Confronting this dilemma, one might try to engage with deeply shared human values in ways that are “truthful”, “sincere”, “aware”, “open hearted” and “humble” with an intention to avoid using those values as weapons, cudgels, of flamethrowers or shame and guilt.

But the realm of politics (another “world”/“dimension” etc.) ALSO involves forms of mobilization and division to support or oppose (or mystify) the laws and policies of a state. The reality of politics is MANY realities, many worlds, many dimensions. One possible “starting point” for looking at the dynamics of politics involves ideas of local and popular control perhaps associated with the Ancient Greek poleis with all their internal conflicts generating different forms of leadership from ritual kings, to populist tyrants, to rigid military oligarchies, to intricate mechanisms associated with formal democracies. But that “writhing sliver” of politics also had to contend with “trade” and “empire” each driving more domestic changes involving extreme opportunities for “freedom” and “wealth” with extreme risks of “genocide”, “slavery”, “conquest”, and “death.” With such high stakes, political leaders necessarily engage with the “world of values” in ways that intermingle and conflate with national prides and terrors sometimes even personified as “gods” as seen by some pagans… or “idols” as seen by some Christians who also used terms like “powers and principalities” that would also tend to be personalized as demons (but sometimes angels… There is also a “spiritual world” that sometimes manages to envelope or even seem to wholly consume “the world of values” — and different types of established, insurgent, and entrepreneurial leaders are always working to manipulate symbols associated with this particular world.

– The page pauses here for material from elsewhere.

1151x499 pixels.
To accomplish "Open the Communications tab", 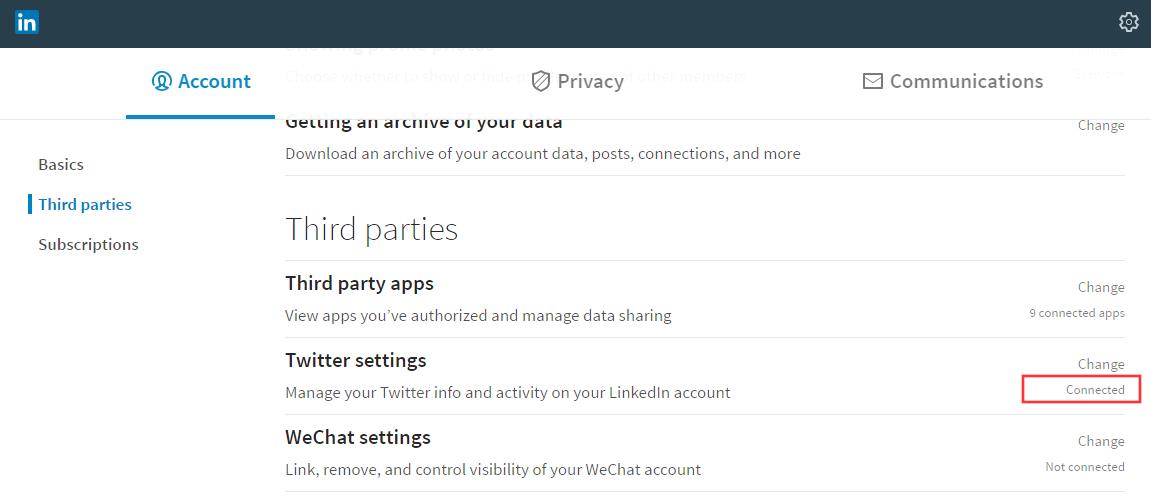I will pos(953,81).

The world of human values is also invoked and injected into other worlds of politics and trade via symbols which can be manipulated based on sets of synthesizing “principles” that might be categorized as “mythos” or “logos” where “mythos” is more dynamic and less amenable to formal or critical analysis.

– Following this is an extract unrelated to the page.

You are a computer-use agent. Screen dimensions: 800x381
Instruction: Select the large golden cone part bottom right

In the modern/post modern/ and early 21st century arena, peoples’ sense of local/immediate/intimate control must still contend with the forces of “trade” and “empire” while also grappling with domestic divisions of class, race, gender, and sexuality etc. Those forces are both maddenly abstract and tangibly devastating (or invigorating). They are tauntingly distant and exquisitely intimate. But in our era (for well over a century now), our politics have lacked effective ways of grappling with the pervasive power of multinational corporations and finance. The language and symbolism of socialism has been too abstract and too easily overwhelmed and perverted by corporate influence over the press, higher education, and curated (commercially “published” and promoted) expressions of “culture”.

Resentments against the pervasive power of corporations are now being more effectively harnessed and lashed by leaders who are more fascist than socialist. A bloody murder has focused attention on resentments concerning profit motivated corporate control over healthcare decisions. The rise of protectionist tariffs shows that ‘nationalism” (intimately related to fears and fantasies regarding empire and conquest) can still pervert and overwhelm more vital human values. Thus “nationalism” opens all kinds of perils and opportunities for “progressive populist” cultural movements and “progressive populist” reforms and legislation that can contend effectively with corporate power and profiteering. The Populist, Progressive, and New Deal era of the early twentieth century offers potent historical examples — and perhaps even symbols that can be reformulated for a US culture where people with backgrounds like Langston Hughs have more of a voice and profile than would have existed two generations before now.

People who have experienced the negative aspects of “imperialism”, “colonialism”, and “racism” (or dominations related to sexuality and gender) don’t necessarily need to use those abstract terms even if they are informed and motivate by those realities when they reach across racial, class, gender, and sexual lines to find common purpose in deeply shared values.